Replies from: alexander-gietelink-oldenziel↑ comment by Alexander Gietelink Oldenziel (alexander-gietelink-oldenziel) · 2023-04-26T22:29:22.279Z · LW(p) · GW(p)
All technical claims made in the brain efficiency post, broadly construed. Including and especially limits to energy efficiency, interconnect losses, Landauer limit, convection vs blackbody radiation, claims concerning the effective working memory of the human brain versus that of computers, end of Moore's law, CPU vs GPU vs neuromorphic chips, etc etc
Replies from: AllAmericanBreakfast↑ comment by DirectedEvolution (AllAmericanBreakfast) · 2023-04-26T23:21:39.218Z · LW(p) · GW(p)
Thank you, that is very helpful!
comment by Archimedes · 2023-04-27T23:19:44.524Z · LW(p) · GW(p)
I'm not interested in the prize, but as long as we're spot-checking, this paragraph bothered me:
It turns out that spreading out the communication flow rate budget over a huge memory store with a slow clock rate is fundamentally more powerful than a fast clock rate over a small memory store. One obvious reason: learning machines have a need to at least store their observational history. A human experiences a sensory input stream at a bitrate of about 10^6 bps (assuming maximal near-lossless compression) for about 10^9 seconds over typical historical lifespan, for a total of about 10^15 bits. The brain has about 2∗10^14 synapses that store roughly 5 bits each, for about 10^15 bits of storage. This is probably not a coincidence.

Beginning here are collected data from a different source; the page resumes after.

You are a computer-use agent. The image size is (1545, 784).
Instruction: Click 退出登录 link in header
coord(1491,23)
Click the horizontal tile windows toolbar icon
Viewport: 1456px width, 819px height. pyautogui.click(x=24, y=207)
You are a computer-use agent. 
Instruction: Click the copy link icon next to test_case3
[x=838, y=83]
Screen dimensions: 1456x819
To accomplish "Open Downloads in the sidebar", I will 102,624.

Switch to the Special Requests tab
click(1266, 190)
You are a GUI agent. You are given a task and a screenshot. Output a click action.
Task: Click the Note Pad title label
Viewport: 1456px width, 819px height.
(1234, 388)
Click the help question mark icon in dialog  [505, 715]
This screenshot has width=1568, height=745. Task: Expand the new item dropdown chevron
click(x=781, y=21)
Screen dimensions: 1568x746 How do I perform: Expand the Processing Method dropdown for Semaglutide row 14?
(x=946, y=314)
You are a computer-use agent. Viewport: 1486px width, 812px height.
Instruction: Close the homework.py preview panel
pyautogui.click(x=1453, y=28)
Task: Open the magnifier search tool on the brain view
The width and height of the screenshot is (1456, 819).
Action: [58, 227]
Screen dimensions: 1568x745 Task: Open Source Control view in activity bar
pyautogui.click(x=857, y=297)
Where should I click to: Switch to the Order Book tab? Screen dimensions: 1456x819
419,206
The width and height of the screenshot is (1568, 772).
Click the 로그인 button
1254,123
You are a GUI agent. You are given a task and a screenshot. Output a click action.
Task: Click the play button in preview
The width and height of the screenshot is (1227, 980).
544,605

The idea of bitrate * lifespan = storage capacity makes sense for a VHS or DVD but human memory is completely different. Only a tiny percentage of all our sensory input stream makes it through memory consolidation into long-term memory. Sensory memory is also only one type of memory alongside others like semantic, episodic, autobiographical, and procedural (this list is neither mutually exclusive nor collectively exhaustive). Brains are very good at filtering the sensory stream to focus on salient information and forgetting the vast majority of the rest. This results in memory that is highly compressed (and highly lossy).
Because brain memory is so different than simple storage, this napkin math is roughly analogous to computing body mass from daily intake of air, water, and food mass and neglecting how much actually gets stored versus ultimately discarded. You can do the multiplication but it's not very meaningful without additional information like retention ratios.
comment by S Benfield (steven-benfield) · 2024-01-04T23:05:37.455Z · LW(p) · GW(p)
I sort of dismiss the entire argument here because based on my understanding, the brain determines the best possible outcomes given a set of beliefs (aka experiences) and based on some boolean logic based on sense of self, others, and reality, the result in actions will be derived from quantum wave function collapse given the belief set, current stimulus, and possible actions. I'm not trying to prove why I believe they are quantum here, except to say, to think otherwise is just saying quantum effects are not part of nature and not part of evolution. And that seems to be what would need to be proven given how efficient evolution is and how electrical and non-centered our brains are. So determining how many transistors would be needed and how much computational depth is needed is sort of moot if we are going to assume a Newtonian brain since I think we're solving for the wrong problem. AI will also beat us with normal cognition, but emotion and valence only come with the experiences we have and the beliefs we have about them and that will be the problem with AI until we approach the problem correctly.